The movement's top leader in exile, Khaled Mashaal, wants Hamas to be part of the broader Islamist political rise triggered by the popular uprisings sweeping across the Arab world. For this, Hamas needs new friends like the wealthy Gulf states that are at odds with Iran.

For now, Hamas won't cut ties with Iran or close its headquarters-in-exile in the Syrian capital of Damascus, officials in the movement said.

However, relations have become increasingly strained.

Hamas has reduced its presence in Iran-allied Damascus in response to Syrian President Bashar Assad's brutal crackdown on a popular uprising against him. Hamas also rejected Iran's demand that the group publicly side with Assad, standing firm even when Tehran delayed the monthly support payments Hamas needs to govern the Gaza Strip, according to a senior Hamas official who insisted on anonymity because he was not authorized to discuss internal deliberations.

At the same time, Hamas is increasingly relying on political and financial support from the Gulf, particularly tiny Qatar, which also has close ties to the West.

This week, Qatar brokered a breakthrough unity deal between Mashaal and his longtime rival, internationally backed Palestinian President Mahmoud Abbas. After five years of separate Palestinian governments in the West Bank and Gaza, Abbas is now to head an interim unity government and lead the Palestinians to elections.

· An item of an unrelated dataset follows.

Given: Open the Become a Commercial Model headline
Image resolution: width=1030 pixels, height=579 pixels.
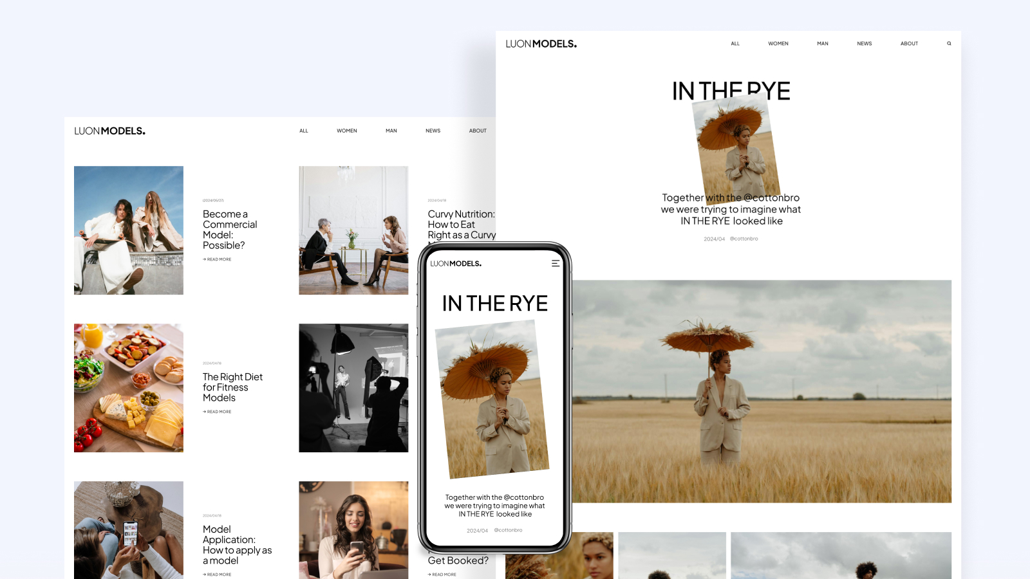Looking at the screenshot, I should coord(230,230).
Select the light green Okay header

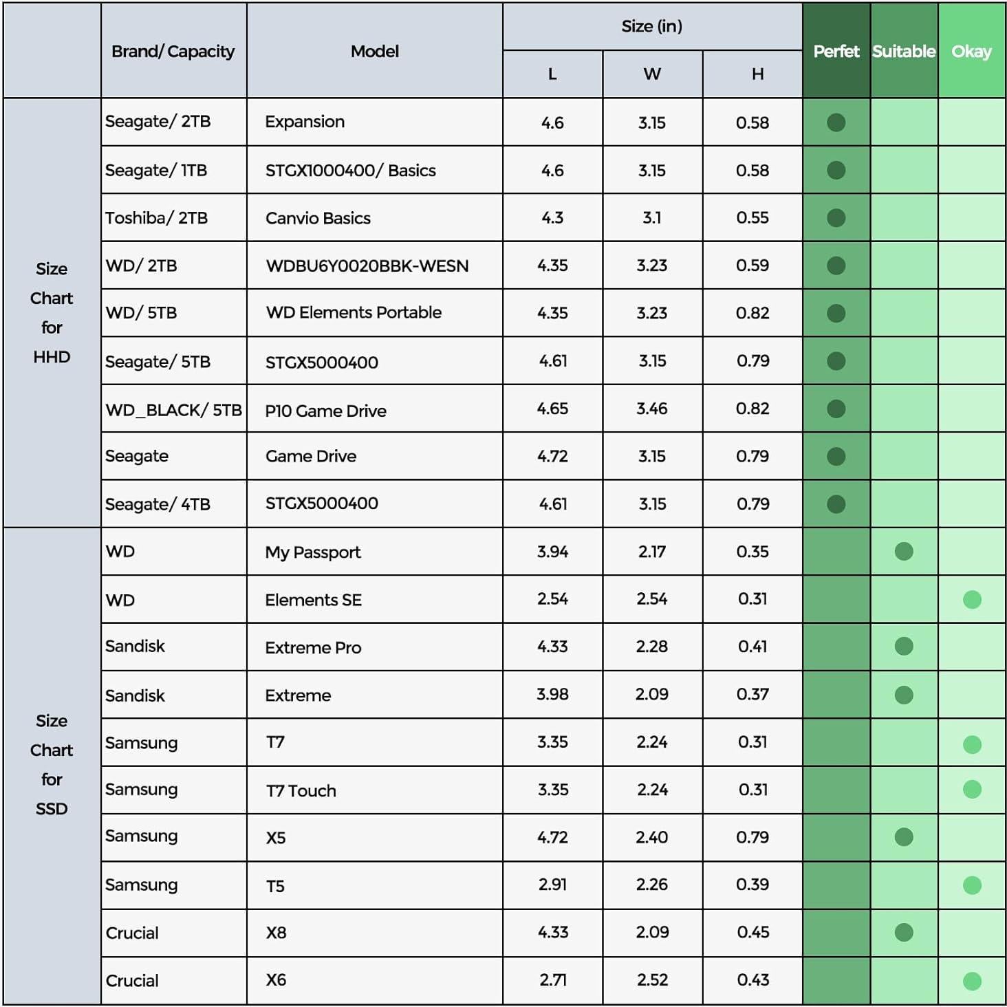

Qatar promised to help in case the international community will withdraw support for a transition government that — though headed by Abbas — would also be supported from the outside by Hamas.

The movement is still widely shunned in the West and is considered a terrorist group by the United States and Europe — a legacy of the years in which it regularly claimed suicide bombings and other attacks on civilians in Israel.

"Of course, the safety net is there," Ahmed Yousef, a Gaza-based Hamas intellectual and Mashaal confidant, said of Qatar's pledges of support. "The financial support will be there. ... They will be generous to help the Palestinians, to rebuild Gaza and cover the shortage. If there is a financial problem, they will help."